Archbishop John Olorunfemi Onaiyekan of Abuja, Nigeria, president of the synod’s message-drafting committee told reporters that the church is “second to none” in helping people affected by HIV and AIDS and that its contribution deserves more recognition.
“Many of those who go around distributing condoms will not go near anybody with HIV and AIDS and there are many who need assistance,” he said at a Vatican press conference Oct. 23.
“We hope that the whole question of HIV-AIDS can be handled in such a way that it doesn’t become always a battle over whether you believe in condoms or not,” he said, adding that people’s energies and resources are better spent on helping those suffering and urgently in need of care.
The synod’s final message hailed interreligious dialogue and cooperation with Muslims, saying such efforts have proven successful and effective.
While the synod praised the predominantly Islamic governments that allow Catholics the freedom to worship, it said that was not enough.
“Freedom of religion includes also freedom to share one’s faith, to propose, not impose it, to accept and welcome converts,” said the message.
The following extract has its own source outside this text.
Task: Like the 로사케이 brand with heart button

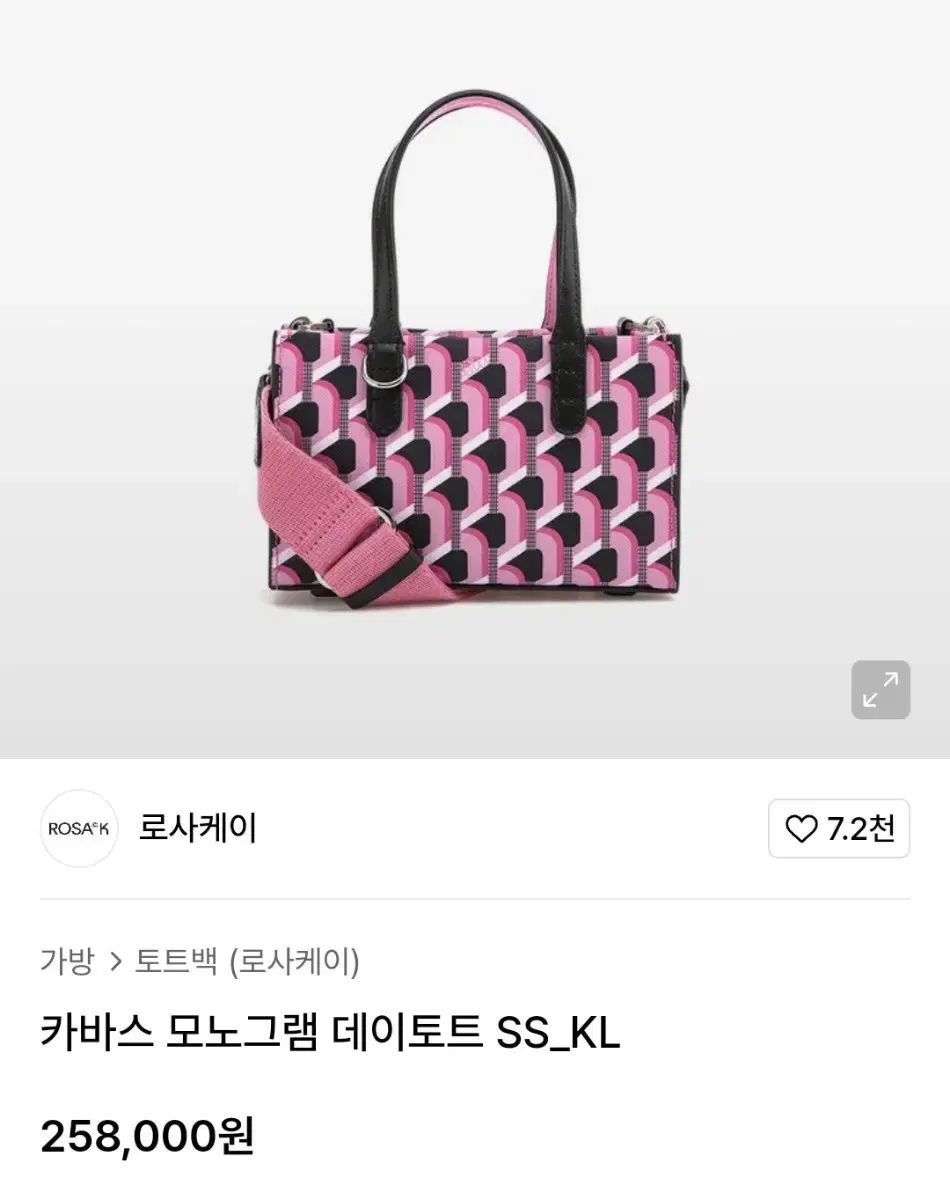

“We need to make room for every faith to contribute fully to the good of humanity,” said the bishops.
The synod said it sees hope for the future and is not discouraged by the enormity of problems in Africa.
The synod called on the continent’s bishops, priests, religious and laity to become more united and conform their lives more closely to the Gospel.
Division within the church “wastes energies, frustrates efforts and gives room for the enemies of the church to neutralize our witness,” said the bishops.
The church, together with all people of good will, must continue its efforts to tackle poverty and promote peace, justice and reconciliation on the continent.
The laity, especially Catholic leaders, must become more knowledgeable about Christian culture, the Bible and church teaching, said the synod.
Sacred texts and other materials are all available at low cost so “there is no excuse to remain ignorant in the faith,” said the bishops.